As has now been widely reported, and disseminated on social media, the Cleveland Browns running back posted a graphic to his Instagram account last week in reaction to the shooting deaths of two black men by white police officers. It depicts a hooded, black-clad figure that resembles a terrorist executioner, slitting the throat of a police officer.
It’s a repulsive, inexcusable image and message.
It was soon removed from Crowell’s account, and it had been posted before the tragic murders of five police officers in Dallas. That could be called unfortunate timing, except that it’s hardly a mitigating circumstance because there’s no time such a post would ever be appropriate.
The Browns organization was publicly critical (behind executive suite doors, given recent events and national tensions, team executives must have been apoplectic), calling the post “inappropriate and insensitive” and adding that “just an apology is insufficient.”
Crowell did indeed issue a public apology on his Twitter account which reads in part, “It was an extremely poor decision and I apologize for that mistake and for offending people … My values and beliefs do not match that image.” The post goes on to list by name the five Dallas police officers killed in the line of duty “who were providing protection while trying to keep peace.”

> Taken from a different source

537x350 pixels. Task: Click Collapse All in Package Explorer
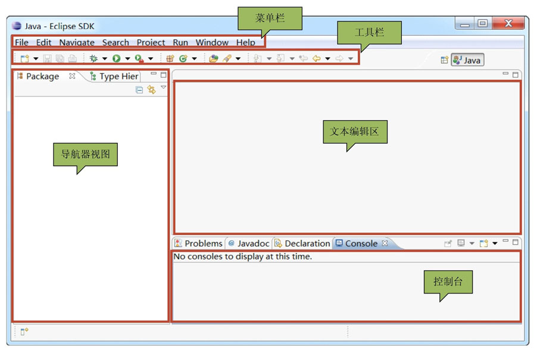point(139,90)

On Tuesday, Crowell apologized by telephone to Cleveland’s chief of police, and later said he will donate this season’s first game check, about $37,500, to the Dallas Fallen Officer Foundation.
All of which suggests Crowell is thinking rightly since the post, and none of which satisfactorily answers the obvious question of what he could possibly have been thinking at the time.

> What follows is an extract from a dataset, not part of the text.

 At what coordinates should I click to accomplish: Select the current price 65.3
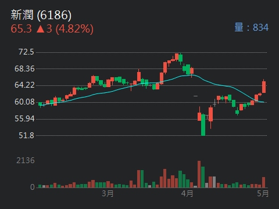click(x=21, y=28)
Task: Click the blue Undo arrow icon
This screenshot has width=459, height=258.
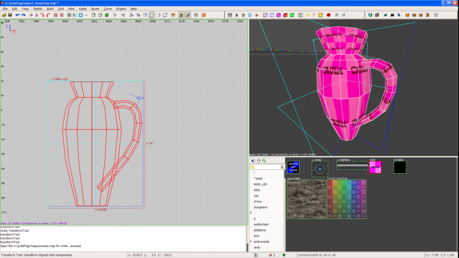Action: [17, 14]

“By posting that picture,” he wrote, in what might be the most to-the-point sentence in his Twitter post, “I became part of the problem.”
Old wounds
Court documents unsealed this week in Pennsylvania include testimony that the late Joe Paterno, longtime Penn State head football coach, was told about assistant coach Jerry Sandusky molesting a teenage boy as early as 1976.

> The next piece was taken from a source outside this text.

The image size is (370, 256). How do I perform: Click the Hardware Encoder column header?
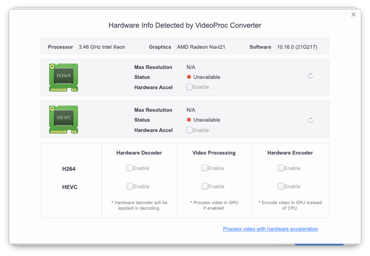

According to the 2014 testimony of the witness, now a man identified only as John Doe 150, Paterno’s response was something to the effect of “I don’t want to hear about any of that kind of stuff, I have a football season to worry about.”
Some die-hard Paterno loyalists no doubt think such revelations now are excessive and unnecessary: After all, Paterno is dead and Sandusky is in prison. Isn’t it time to move on past all this sordid and tawdry stuff?
If only Sandusky’s victims had that option.